Financial planning may well be a life-long process. But what can you do today? This week/ This month.
Step 1 of a good financial plan is articulating your goals. Being mindful while articulating goals is always very helpful. When we are mindful of our values and our shortcomings, we create goals that are more realistic and that we are more likely to reach. Pie in the sky goals can be very frustrating while stretch goals help us to stretch and grow. Have you articulated your financial goals? Have you written them down?
Step 2 of getting your “financial house” in order is compiling all your paperwork. Every receipt, every paycheck, every scrap of paper gets gathered and accounted for. You cannot be mindful of things you simply do not know about.
Step 3 is where mindfulness really comes in. In his 2016 article, Thomas Smith tells us the next thing we have to do is create heuristics or mental shortcuts that help us make good choices in the moment. When we are in the supermarket and we see the expensive coffee we just love we have a mental shortcut, what will I take out of the basket that is on my shopping list so that I can buy this fancy coffee. We have mindfully chosen this mental shortcut and it helps us overcome the impulse. The more of these shortcuts that we have and the more we have practiced using them, the easier it will be to suppress impulses.
These first three steps are the tools in your toolbox to start making choices. Step 4 is establishing a budget. Again, mindfulness is very important here when we really chose our priorities. What is more important? A bigger, nicer car or 4 more pieces of clothing each month. Neither is a good or bad choice if it is made mindfully and you stick to the budget. Perhaps a choice that really puts your goals and values to the test is, “Should I give $100 to charity or should I put $100 in savings?” Is a compromise of 50 / 50 acceptable based on my values? Again, the only bad choice is no choice at all.

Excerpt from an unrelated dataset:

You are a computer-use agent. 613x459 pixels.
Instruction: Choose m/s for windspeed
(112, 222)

These first four steps deal with the past and present. Once you have done all this work, and it is a lot of hard work, you get to look to the future and carry out step 5 – financial planning. A written (yes, written) plan of what your goals are and what you will do each week and each month to reach that plan. How much will go to reducing debt? How much will go to saving for a new car or buying a home? How much do I need to set aside for emergencies? How much will go to retirement savings?

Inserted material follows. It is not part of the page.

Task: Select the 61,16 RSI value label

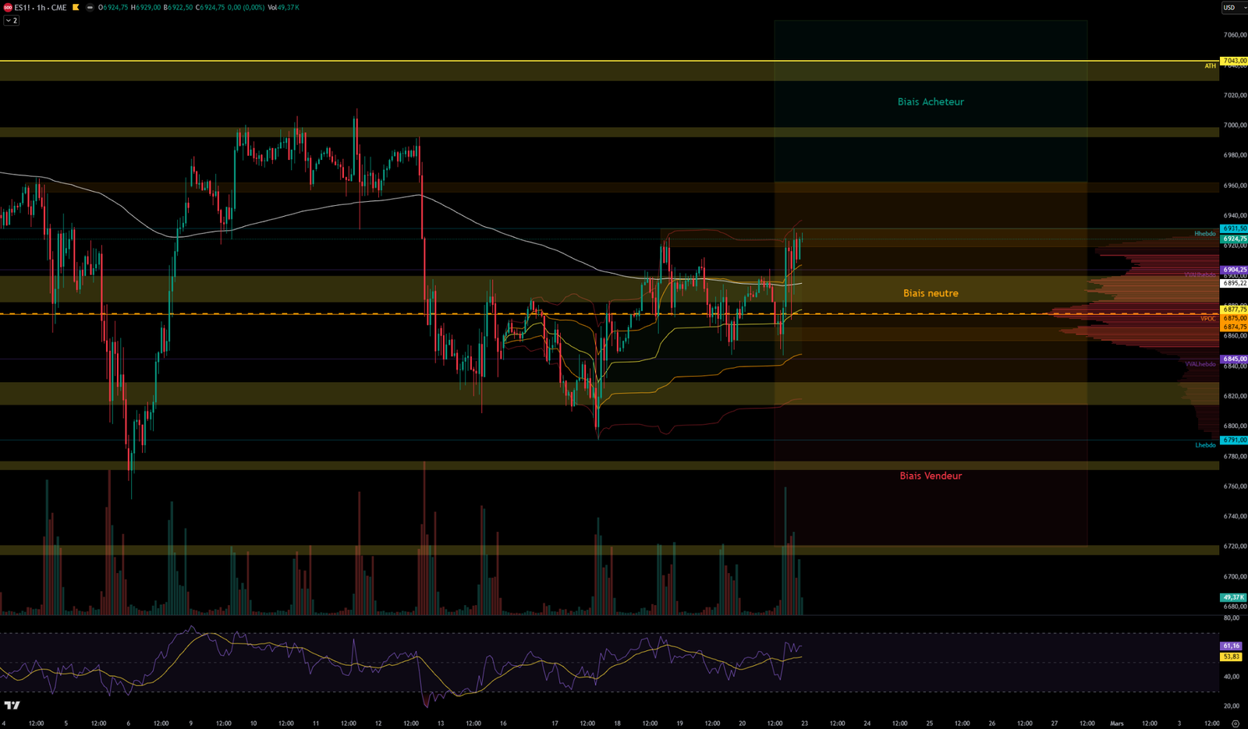Action: [x=1231, y=646]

I am willing to bet that I have not really taught you anything new so far. You have probably read these steps many times before. But have you taken these steps? The mindfulness literature that most people are familiar with is the techniques to achieve mindfulness like breathing, meditation and yoga. But part of the literature includes the “hindrances” or things that trip us up when we are trying to be mindful. And these align so well with the things that trip us up when we are trying to be financially responsible. In Smith’s article he quotes five hindrances as being (1) attachment, (2) aversion, (3) ignorance, delusion, and confusion, (4) envy and jealousy, and (5) pride. How much are we attached to having new clothes every month? How averse are we to saying “no” when our friends invite us to go out for drinks? How jealous do we feel when someone at work goes on and on about their new car? How much does pride prevent us from giving up a house we really cannot afford?
One last piece of advice to you – use the KISS principle. Keep It Simple, Stupid! A great quote from Thomas Smith’s article, “If the devil’s in the details, angels rejoice in their simplicity.” Make a simple, do-able financial plan, stick to it, and you will reach your financial goals quickly and easily.